▶ **SOURCE DOCUMENT**
Re: draft-johnston-sipping-cc-uui-05

[Date Prev][Date Next][Thread Prev][Thread Next][Date Index][Thread Index]

 



I can tell you what one author thinks Henry. ;-)
 
Like Laura and others have stated - we have an immediate need here.
 
Where this may go in the future with enhanced definitions in SIP is  future consideration.
 
We all agree (I suspect) that SIP can be far more robust here for this "functionality".
When and if someone wants to define what that new and robust "functionality" is in SIP
it would beg the question as to whether or not this specific header for UUI is the right avenue for that.
It could be and it couldn't be - I can see that debate going either way and for very good reasons
for going either way. The bottom line is we have an immediate need right now that this draft addresses - I do not want to see this
get bogged down by future concerns - and the definition allows for that if anyone chooses to extend it
going forward in SIP...
 
Can we eliminate the "futures" discussion here for that "other track" and just deal with the immediate need please?
 
Thanks,
Joanne
 
----- Original Message -----
Sent: Thursday, November 20, 2008 11:37 AM
Subject: Re: draft-johnston-sipping-cc-uui-05

>  1) Get this syntax agreed as soon as possible because it is needed by
> the industry in the today's PSTN/SIP mixed environment.

Well, I have here to make the observation that SIP-PSTN is not the only mixed environment.
SIP is also used on IP networks and on the Internet and the UUI may look there vastly more different - probably extensible and very powerful. And it may be just as urgent.

So it appears the SIP UUI may end up with two tracks, one for compatibility with ISDN and the other for the IP networks and the Internet.

What do the authors think?

Henry


On 11/20/08 9:03 AM, "Laura Liess" <Laura.Liess@xxxxxx> wrote:



> This is precisely my concern. By doing this we are adopting this syntax
> for carrying data for what will eventually be *SIP* services. Is this
> *really* the way we want to support those services in a native sip
> environment?

Paul,
I do not see why we should not do both and leave the decision to the market.
IETF did this in the past.

    1) Get this syntax agreed as soon as possible because it is needed by
the industry in the today's PSTN/SIP mixed environment. If we do not come up
very soon with a standard, people will use proprietary extenssions. I think
we should avoid this. There are no technical reasons not to move on with the
draft.

▶ **STORED ROWS**
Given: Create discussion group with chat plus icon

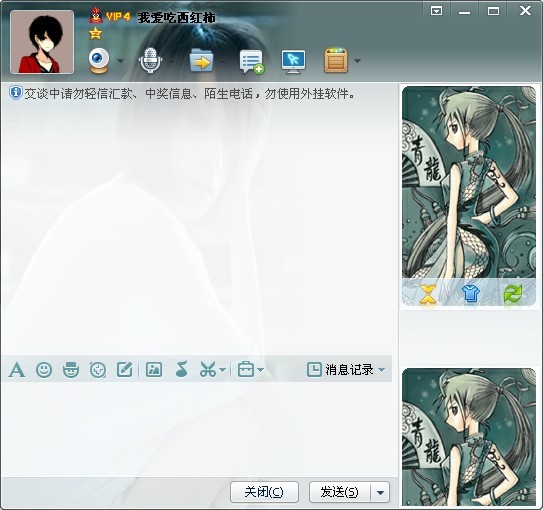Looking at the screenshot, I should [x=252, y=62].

* * *

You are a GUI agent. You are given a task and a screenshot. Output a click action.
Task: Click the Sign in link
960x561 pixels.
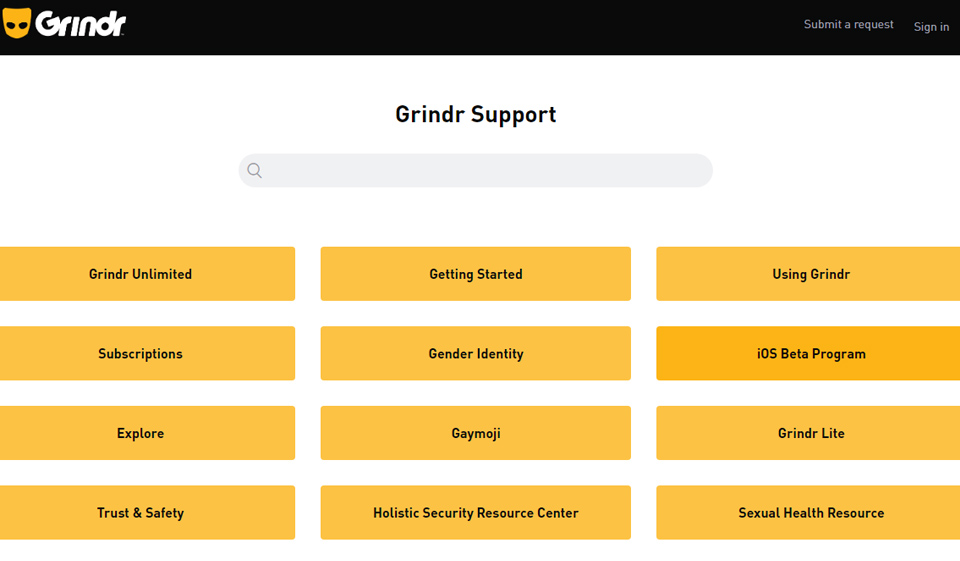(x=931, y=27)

▶ **PROBLEMS AND TASKS**
a - In the mailing-list thread, what two tracks does Henry suggest SIP UUI may end up with?
b - Repeat the mailing-list thread between "SIP is also" and "and the Internet.", inclusive.

▶ **WRITTEN ANSWERS**
a - One track for compatibility with ISDN and another for IP networks and the Internet.

b -
SIP is also used on IP networks and on the Internet and the UUI may look there vastly more different - probably extensible and very powerful. And it may be just as urgent.

So it appears the SIP UUI may end up with two tracks, one for compatibility with ISDN and the other for the IP networks and the Internet.